# The task:
Copy the forum thread about spraying JG from "## rjmoses (Apr" up to and including "have used it.", renaming "highway departments" to "road crews" wherever it appears.

# Provided text:
I have heard several folks make mention of how JG has "exploded" on their places this year. Do you know for sure that they sprayed instead of "wiped"?

Regards, Mike


----------



## rjmoses (Apr 4, 2010)

Plateau is used mainly by highway departments and government conservation groups to control "invasive species" like JG, so I would suspect that this crew might have used it.

Ralph


----------



## RockmartGA (Jun 29, 2011)

Vol said:


> I have heard several folks make mention of how JG has "exploded" on their places this year. Do you know for sure that they sprayed instead of "wiped"?
> 
> Regards, Mike


No, not sure. However, they treated several miles of interstate so it seems like it would be too much to wipe or spot spray.


----------



## vhaby (Dec 30, 2009)

# Record extracts:
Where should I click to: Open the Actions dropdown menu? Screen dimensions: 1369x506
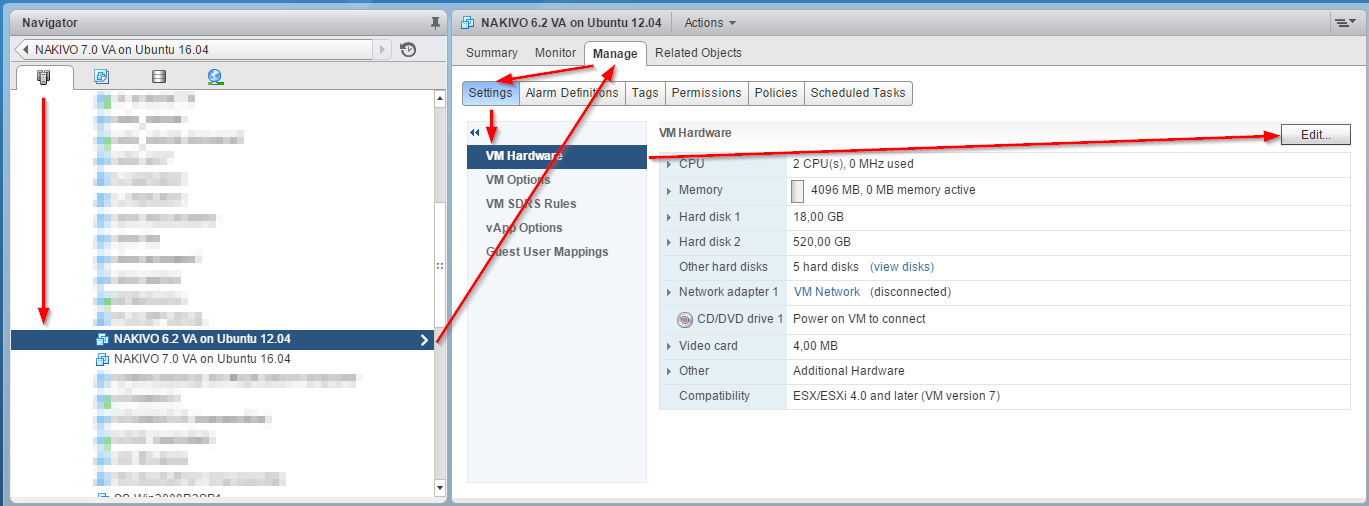[710, 23]
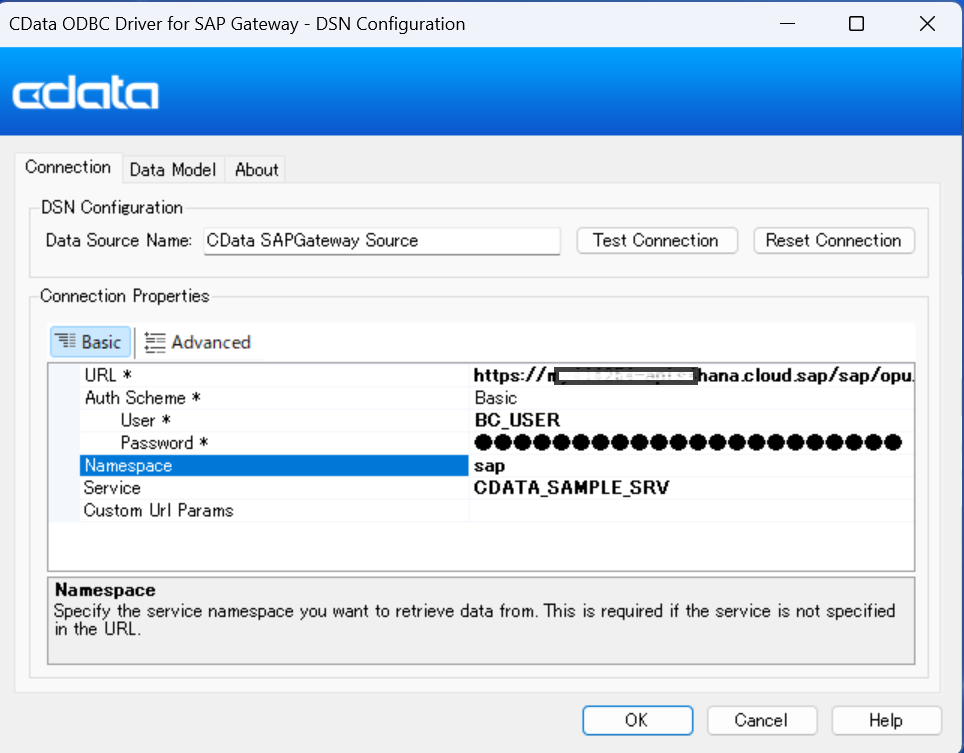This screenshot has width=964, height=753.
Task: Select the Advanced properties view icon
Action: click(x=197, y=342)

# Exercise response:
## rjmoses (Apr 4, 2010)

Plateau is used mainly by road crews and government conservation groups to control "invasive species" like JG, so I would suspect that this crew might have used it.